Calpain in the cleavage of alpha-synuclein and the pathogenesis of Parkinson's disease

Abstract

Parkinson's disease (PD) devastates 6.3 million people, ranking it as one of the most prevalent neurodegenerative motor disorders worldwide. PD patients may manifest symptoms of postural instability, bradykinesia, and resting tremors as a result of increasing α-synuclein aggregation and neuron death with disease progression. Therapy options are limited, and those available to patients may worsen their condition. Thus, investigations to understand disease progression may help develop therapeutic strategies for improvement of quality of life for patients suffering from PD. This review provides an overview of α-synuclein, a presynaptic neuronal protein whose function in the healthy brain and PD pathology remains a mystery. This review also focuses on calcium-induced activation of calpain, a neutral protease, and the subsequent cascade of cellular processing of α-synuclein and emerging defense responses observed in experimental models of PD: microglial activation, dysregulation of T cells, and inflammatory responses in the brain. In addition, this review discusses the events of cross presentation of synuclein peptides by professional antigen presenting cells and microglia, induction of inflammatory responses in the periphery and brain, and emerging calpain-targeted therapeutic strategies to attenuate neuronal death in PD.
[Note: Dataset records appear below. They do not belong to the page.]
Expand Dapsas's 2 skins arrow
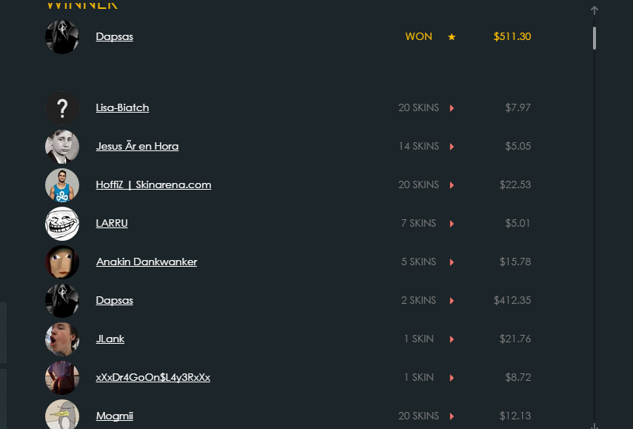Screen dimensions: 633x429 pyautogui.click(x=452, y=301)
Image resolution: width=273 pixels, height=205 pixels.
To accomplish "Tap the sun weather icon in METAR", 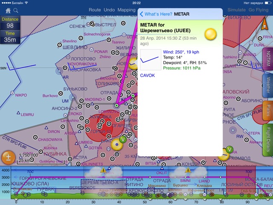I will tap(210, 33).
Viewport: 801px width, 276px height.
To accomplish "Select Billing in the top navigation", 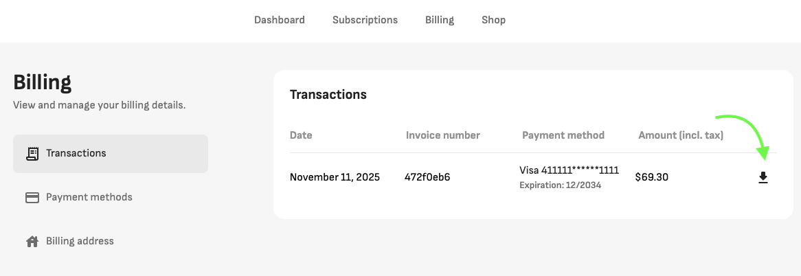I will click(440, 20).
Keywords: Alpha-synuclein; Calpain; Inflammation; Microglia; Neurodegeneration; Parkinson's disease; T cells.

Figure 1:. Calpain activation, α-synuclein degradation, and microglial response in the brain.
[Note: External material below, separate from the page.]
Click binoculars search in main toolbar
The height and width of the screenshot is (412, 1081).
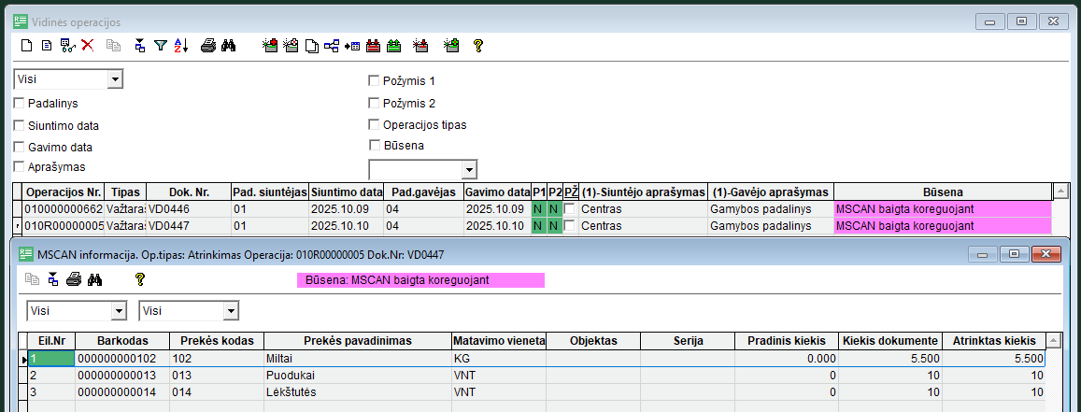[x=228, y=45]
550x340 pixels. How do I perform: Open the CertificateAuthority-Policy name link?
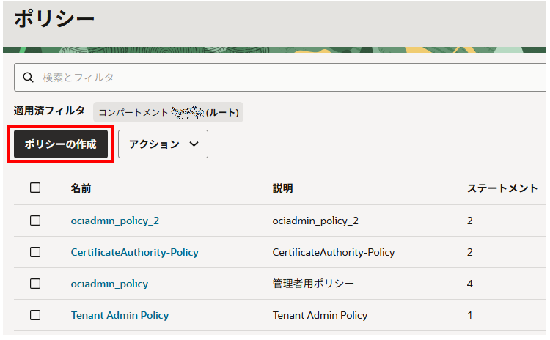point(134,252)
When there is increased calcium signaling in the brain, calpain is upregulated. Upregulation of calpain induces activation of microglia, which may promote multiple pathways of immune activation. Upon calpain activation, activated microglia can degrade α-synuclein and present immunogenic synuclein peptides to T cells, activating immune response, and inducing inflammation. Inhibition of calpain activation may downregulate microglia-mediated inflammatory responses in the brain, thereby attenuating inflammation. On the other hand, calpain activation can cause generation of toxic synuclein peptides and inflammatory T cells, which may induce neuronal cell death.
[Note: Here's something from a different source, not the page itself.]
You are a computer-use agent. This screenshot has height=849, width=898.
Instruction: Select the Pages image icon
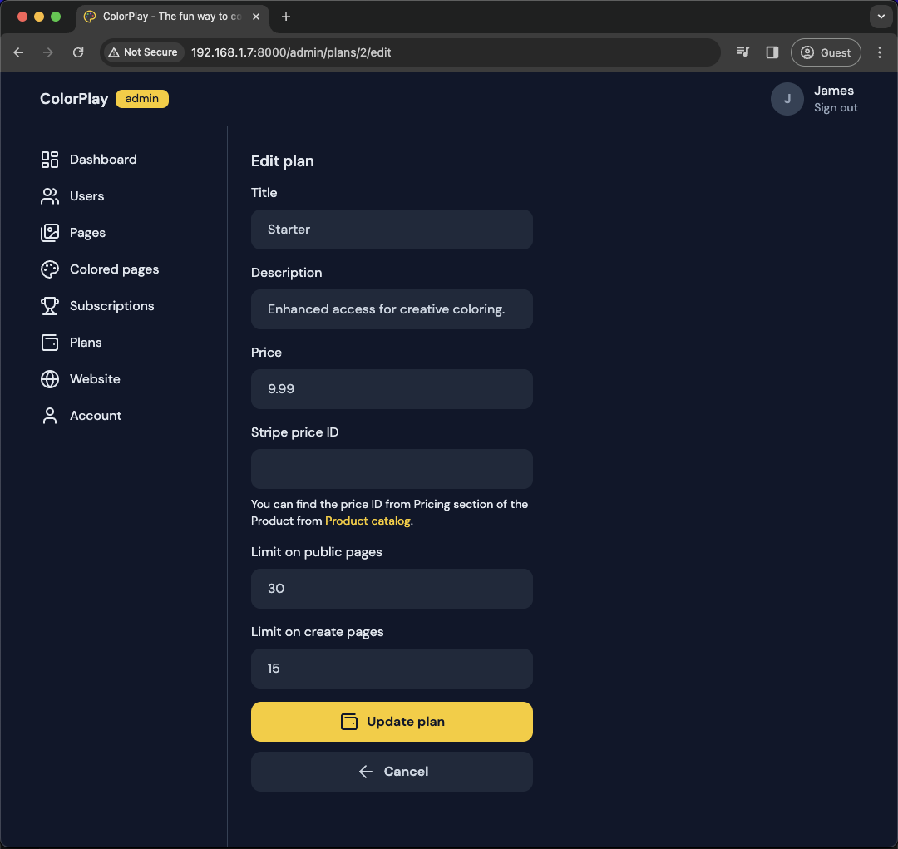point(50,233)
Figure 2:. Cross presentation of α-synuclein peptides to microglia in the brain.

When the body elicits an immune response, dendritic cells, B-cells, and macrophages can be activated as a part of this immune response. Upon activation, these APCs can process and present synuclein to activate T cells. Calpain processing of synuclein may occur in the endolysosomal compartmets producing MHC-peptide complexes to be captured by other non-professional APCs for immune activation. Gamma-interferon-inducible lysosomal thiol reductase (GILT), and non-classical class II molecules (HLM-DO and HLA-DM) in APCs can modulate immune responses in the host. The processed synuclein peptides can also be transported across the blood brain barrier and presented to microglia for T cell activation and induction of neuroinflammation.